Sigurdsson plays retired policeman Ingimundur with impressive nuance, repressed anger and grief brewing under a hardened exterior to breaking point. He is still struggling to come to terms with the death of his wife, 2 years prior, as well as his retirement from the tiny local police station. He regularly visits the station to check things on his old desk and catch up with his old colleagues over coffee. There’s an underlying sense of frustration Ingimundur has with his present life, most apparent in his mandatory, tedious appointments with a grief counsellor. He derives fleeting moments of joy and a sense of meaning from spending time with his 8-year-old granddaughter (played with beautiful spirit by Ída Mekkín Hlynsdóttir) and from renovating a house on the outskirts of the rural Icelandic town for his daughter’s family. The suspense begins to build when Ingimundur discovers that not long before her death, his wife was having an affair with a local man. His behaviour in trying to pursue and confront this man becomes increasingly violent and unpredictable.

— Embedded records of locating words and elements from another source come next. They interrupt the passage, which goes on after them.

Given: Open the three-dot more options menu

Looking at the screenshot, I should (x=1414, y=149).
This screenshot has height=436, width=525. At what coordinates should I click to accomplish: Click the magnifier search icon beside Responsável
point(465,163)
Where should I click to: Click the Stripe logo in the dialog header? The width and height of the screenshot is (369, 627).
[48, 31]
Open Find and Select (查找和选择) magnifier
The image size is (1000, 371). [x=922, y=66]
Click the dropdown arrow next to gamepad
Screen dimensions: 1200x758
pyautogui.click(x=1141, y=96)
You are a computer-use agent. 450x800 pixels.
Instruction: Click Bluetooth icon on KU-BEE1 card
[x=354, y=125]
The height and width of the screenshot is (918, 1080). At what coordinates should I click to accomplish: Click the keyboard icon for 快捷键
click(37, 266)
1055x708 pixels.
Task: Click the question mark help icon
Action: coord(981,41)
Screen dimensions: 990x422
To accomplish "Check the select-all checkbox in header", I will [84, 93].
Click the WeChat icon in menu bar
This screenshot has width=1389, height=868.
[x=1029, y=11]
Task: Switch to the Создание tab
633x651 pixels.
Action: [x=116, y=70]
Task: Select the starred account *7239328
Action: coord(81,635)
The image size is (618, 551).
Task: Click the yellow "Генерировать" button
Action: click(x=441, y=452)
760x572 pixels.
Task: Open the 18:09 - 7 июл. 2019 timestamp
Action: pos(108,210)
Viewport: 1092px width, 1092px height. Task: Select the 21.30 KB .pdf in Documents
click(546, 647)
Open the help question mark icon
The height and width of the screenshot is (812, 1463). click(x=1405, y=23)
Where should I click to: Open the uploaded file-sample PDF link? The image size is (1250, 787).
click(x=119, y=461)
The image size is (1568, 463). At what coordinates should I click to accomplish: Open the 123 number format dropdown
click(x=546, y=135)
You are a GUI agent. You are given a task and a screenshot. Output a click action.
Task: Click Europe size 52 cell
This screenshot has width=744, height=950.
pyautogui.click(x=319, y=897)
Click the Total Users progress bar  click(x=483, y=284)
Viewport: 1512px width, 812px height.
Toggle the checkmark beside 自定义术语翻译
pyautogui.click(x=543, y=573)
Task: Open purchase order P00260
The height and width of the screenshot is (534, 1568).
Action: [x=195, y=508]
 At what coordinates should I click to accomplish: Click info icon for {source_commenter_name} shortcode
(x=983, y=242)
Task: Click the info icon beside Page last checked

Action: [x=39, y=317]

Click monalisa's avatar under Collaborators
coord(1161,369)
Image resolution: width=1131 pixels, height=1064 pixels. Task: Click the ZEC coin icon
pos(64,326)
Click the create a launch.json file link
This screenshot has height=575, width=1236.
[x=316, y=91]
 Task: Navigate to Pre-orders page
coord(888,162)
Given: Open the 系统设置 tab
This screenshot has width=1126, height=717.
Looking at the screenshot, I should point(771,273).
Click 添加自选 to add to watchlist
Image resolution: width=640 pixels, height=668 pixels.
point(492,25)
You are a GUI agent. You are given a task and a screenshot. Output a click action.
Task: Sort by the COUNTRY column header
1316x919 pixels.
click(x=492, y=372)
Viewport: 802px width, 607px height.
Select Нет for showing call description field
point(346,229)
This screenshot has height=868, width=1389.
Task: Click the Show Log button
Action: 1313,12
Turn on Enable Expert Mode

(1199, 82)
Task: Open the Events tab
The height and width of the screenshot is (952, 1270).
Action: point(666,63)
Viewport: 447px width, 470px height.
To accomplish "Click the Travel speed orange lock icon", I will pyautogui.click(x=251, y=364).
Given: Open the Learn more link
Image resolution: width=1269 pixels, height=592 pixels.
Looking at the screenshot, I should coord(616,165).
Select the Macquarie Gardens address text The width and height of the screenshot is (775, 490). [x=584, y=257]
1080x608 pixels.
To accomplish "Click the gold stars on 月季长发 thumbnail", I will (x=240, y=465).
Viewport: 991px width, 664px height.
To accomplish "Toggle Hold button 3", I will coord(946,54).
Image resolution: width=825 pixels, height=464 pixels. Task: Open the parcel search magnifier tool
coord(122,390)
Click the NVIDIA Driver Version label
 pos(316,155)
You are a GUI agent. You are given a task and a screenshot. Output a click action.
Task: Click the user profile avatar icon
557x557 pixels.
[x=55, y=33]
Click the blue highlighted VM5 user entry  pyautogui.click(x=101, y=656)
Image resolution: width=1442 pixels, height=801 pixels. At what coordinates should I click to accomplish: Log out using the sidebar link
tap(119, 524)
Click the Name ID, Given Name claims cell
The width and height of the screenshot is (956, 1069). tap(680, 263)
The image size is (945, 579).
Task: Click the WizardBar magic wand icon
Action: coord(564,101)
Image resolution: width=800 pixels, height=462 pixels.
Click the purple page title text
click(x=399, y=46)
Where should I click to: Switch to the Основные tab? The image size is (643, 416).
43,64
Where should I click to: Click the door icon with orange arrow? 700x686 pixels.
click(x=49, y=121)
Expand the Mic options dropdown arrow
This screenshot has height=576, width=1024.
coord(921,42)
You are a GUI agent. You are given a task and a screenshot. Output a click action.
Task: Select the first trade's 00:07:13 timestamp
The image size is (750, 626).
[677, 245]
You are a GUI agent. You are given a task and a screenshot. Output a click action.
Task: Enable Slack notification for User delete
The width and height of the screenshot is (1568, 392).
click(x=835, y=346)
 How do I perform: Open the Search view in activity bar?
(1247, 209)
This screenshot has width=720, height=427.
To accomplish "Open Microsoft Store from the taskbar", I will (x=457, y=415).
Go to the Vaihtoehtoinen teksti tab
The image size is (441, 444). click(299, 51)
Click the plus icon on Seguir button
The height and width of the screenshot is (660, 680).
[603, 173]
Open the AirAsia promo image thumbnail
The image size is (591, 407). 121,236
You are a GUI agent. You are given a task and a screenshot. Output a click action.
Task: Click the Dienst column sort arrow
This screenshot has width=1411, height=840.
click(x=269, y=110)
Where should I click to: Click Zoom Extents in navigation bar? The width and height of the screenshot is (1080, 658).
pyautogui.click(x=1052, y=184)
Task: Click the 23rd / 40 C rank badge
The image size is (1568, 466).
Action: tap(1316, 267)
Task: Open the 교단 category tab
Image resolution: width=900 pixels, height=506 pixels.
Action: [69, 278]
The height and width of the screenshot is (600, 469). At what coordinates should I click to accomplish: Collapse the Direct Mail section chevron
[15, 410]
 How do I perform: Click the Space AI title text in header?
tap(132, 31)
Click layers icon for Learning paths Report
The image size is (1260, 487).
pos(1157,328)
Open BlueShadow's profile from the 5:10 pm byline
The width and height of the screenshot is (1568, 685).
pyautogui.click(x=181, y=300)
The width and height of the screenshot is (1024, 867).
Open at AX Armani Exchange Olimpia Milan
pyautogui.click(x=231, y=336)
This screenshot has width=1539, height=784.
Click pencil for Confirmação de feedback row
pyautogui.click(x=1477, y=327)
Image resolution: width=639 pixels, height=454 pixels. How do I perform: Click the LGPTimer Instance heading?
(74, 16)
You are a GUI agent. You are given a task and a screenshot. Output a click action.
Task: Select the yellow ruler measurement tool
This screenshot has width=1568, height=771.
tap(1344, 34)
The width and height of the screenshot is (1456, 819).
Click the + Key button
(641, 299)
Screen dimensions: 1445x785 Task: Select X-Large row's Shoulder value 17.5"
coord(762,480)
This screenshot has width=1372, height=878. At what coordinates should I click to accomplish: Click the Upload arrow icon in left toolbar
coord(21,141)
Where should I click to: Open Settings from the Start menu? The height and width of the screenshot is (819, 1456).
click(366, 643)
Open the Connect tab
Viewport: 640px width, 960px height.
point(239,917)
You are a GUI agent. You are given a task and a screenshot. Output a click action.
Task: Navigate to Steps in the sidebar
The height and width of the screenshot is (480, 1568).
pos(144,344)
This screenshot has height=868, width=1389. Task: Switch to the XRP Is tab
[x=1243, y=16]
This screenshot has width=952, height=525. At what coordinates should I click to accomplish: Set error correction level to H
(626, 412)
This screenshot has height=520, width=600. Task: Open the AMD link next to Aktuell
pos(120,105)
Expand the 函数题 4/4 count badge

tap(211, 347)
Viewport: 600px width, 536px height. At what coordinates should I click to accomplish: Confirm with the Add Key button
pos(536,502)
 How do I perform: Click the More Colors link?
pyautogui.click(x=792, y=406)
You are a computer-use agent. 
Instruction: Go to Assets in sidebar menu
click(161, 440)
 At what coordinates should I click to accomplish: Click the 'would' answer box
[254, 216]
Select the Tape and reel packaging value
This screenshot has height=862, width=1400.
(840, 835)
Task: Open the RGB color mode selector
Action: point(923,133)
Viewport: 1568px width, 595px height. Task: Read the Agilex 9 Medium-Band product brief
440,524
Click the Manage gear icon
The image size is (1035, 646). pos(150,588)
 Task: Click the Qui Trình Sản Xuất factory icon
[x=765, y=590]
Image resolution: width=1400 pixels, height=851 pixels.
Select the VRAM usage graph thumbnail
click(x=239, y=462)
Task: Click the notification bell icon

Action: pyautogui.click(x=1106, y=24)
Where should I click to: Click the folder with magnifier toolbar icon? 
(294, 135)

The tension and bleakness of the film’s setting and themes are contrasted with cathartic moments of dark humour and absurdity. The focus on the changing light, weather and landscape around the small house, backdropped by mountains and overlooking horse paddocks and a frigid bay, hints at the circle of life and cruelty of time; forever soldiering forwards. Other visual metaphors and play with montage, sound and dark twists on the mundane bring forth the illogical and uncontrollable nature of human emotion, especially when linked to love and death. I found this film refreshingly understated (yet it held my attention consistently) and enjoyed the believability and tenderness of the human emotion and relationships it portrayed.